The Hollywood anti-Communist witch hunts were responsible for quite a few talents losing their jobs, completely unfairly as the paranoia about the Soviet Union and "Red China" began to grip, but Hollywood's reaction was not as clear cut in the movies it produced. One thing was for sure, however, and that was the anti-Communist propaganda pictures they churned out were not a patch on the anti-Nazi efforts of the previous decade, possibly because the powers that be which insisted on them being made were now closer to the extreme right. Although there was plenty of room for middle ground, they did not seem to perceive that liberalism was not equivalent to Communism.
Try telling that to the makers of My Son John, a creative disaster whichever way you sliced it, though some of that was out of their hands. With Walker fresh from one of the great villainous turns of the nineteen-fifties in Alfred Hitchcock's thriller Strangers on a Train, it seemed his career was on an upturn at last after some deep psychological problems and a well-publicised drinking trouble that saw him hit the headlines for the wrong reasons. His parents' separation as a child had left him mentally scarred, and when his wife Jennifer Jones, also a star, split up with him because superproducer David O. Selznick was obsessed with her, it reopened some damaging wounds.
Thus, one night in 1951, Walker had a relapse just as he was about to start reshoots on My Son John and the doctor who was called gave him pills to calm him down. They reacted badly with the alcohol and tragically, the much put-upon actor died, leaving a lot of unfulfilled promise and this film without a proper ending. Director Leo McCarey scrabbled to get something useable out of what he had and ended up with this barely hanging together mishmash littered with footage repurposed from other scenes, even other films, and it looked it. Watching this you will be painfully aware where the doubles and unrelated clips of Walker (some of it reversed) were implemented to patch up a storyline that had already been wild and woolly in the first place, resulting in an utter fiasco.

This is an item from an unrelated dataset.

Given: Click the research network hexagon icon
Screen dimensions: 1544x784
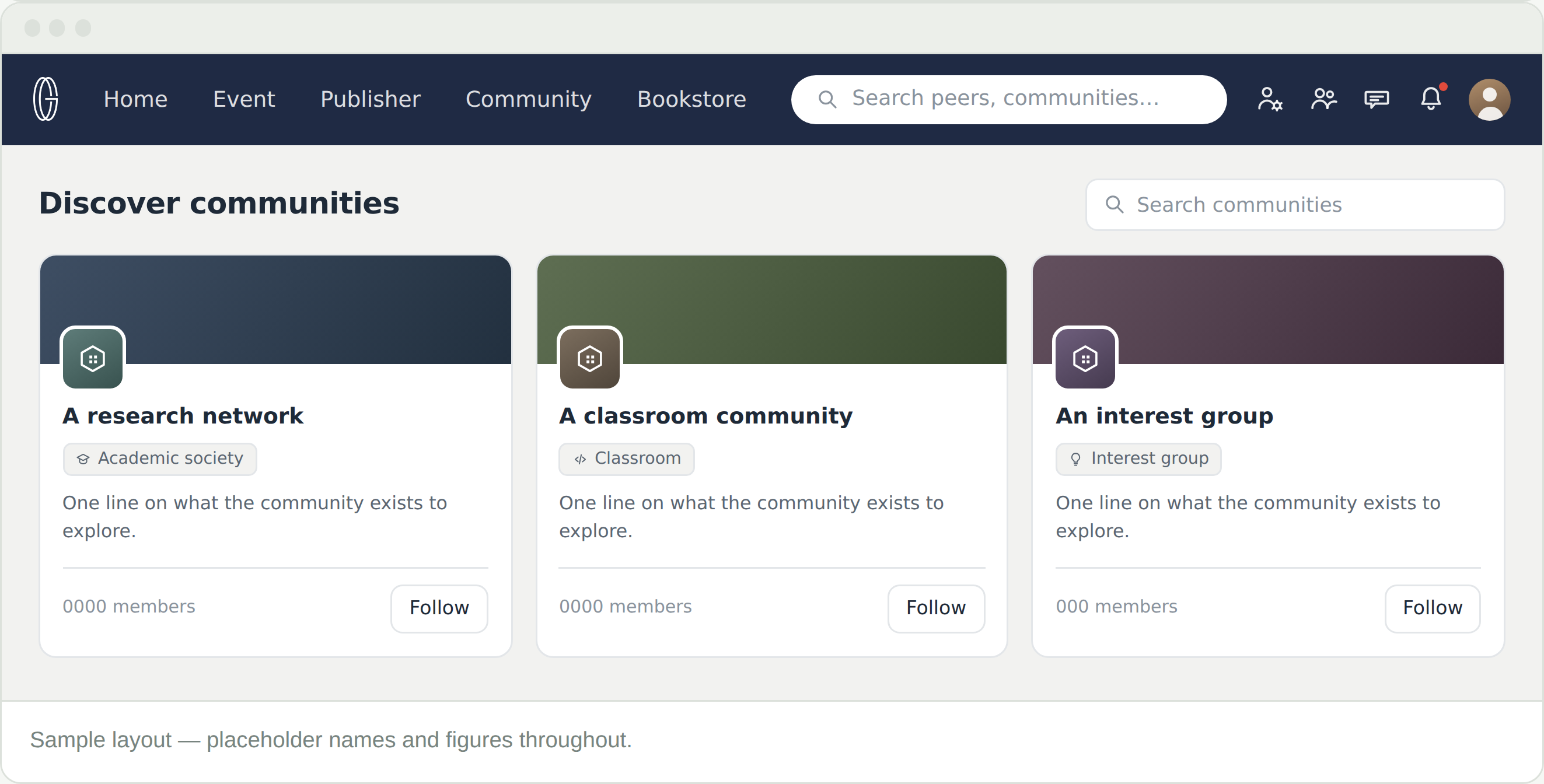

You would have to be a seething Reds under the bed exponent to get any enjoyment out of My Son John as it stands now, since very little of it made sense except as some kind of fever dream of the Lucille character, whose status as a perfect American mother is sorely tested (and indeed blamed) by the revelation that her liberal son John has joined the Dark Side. Yes, he's a Communist, for reasons that never become apparent, and the machinations of Van Heflin as the FBI agent tailing him are as sinister as anything John gets up to - whatever that was. His chief crime seems to be that he is about to deliver a speech to graduating students that could transform them all into Commies (somehow), as if his words are a ticking time bomb, and the way he is stopped is absolutely laughable. It was saddening to see McCarey, who had directed The Marx Brothers in the ultimate anti-political comedy Duck Soup, so blinded with dogmatic hatred that he concocted this farrago, but the terror both ideological extremes engendered caught a lot of people in its crossfire. This certainly was not going to change any minds about The American Way. Music by Robert Emmett Dolan.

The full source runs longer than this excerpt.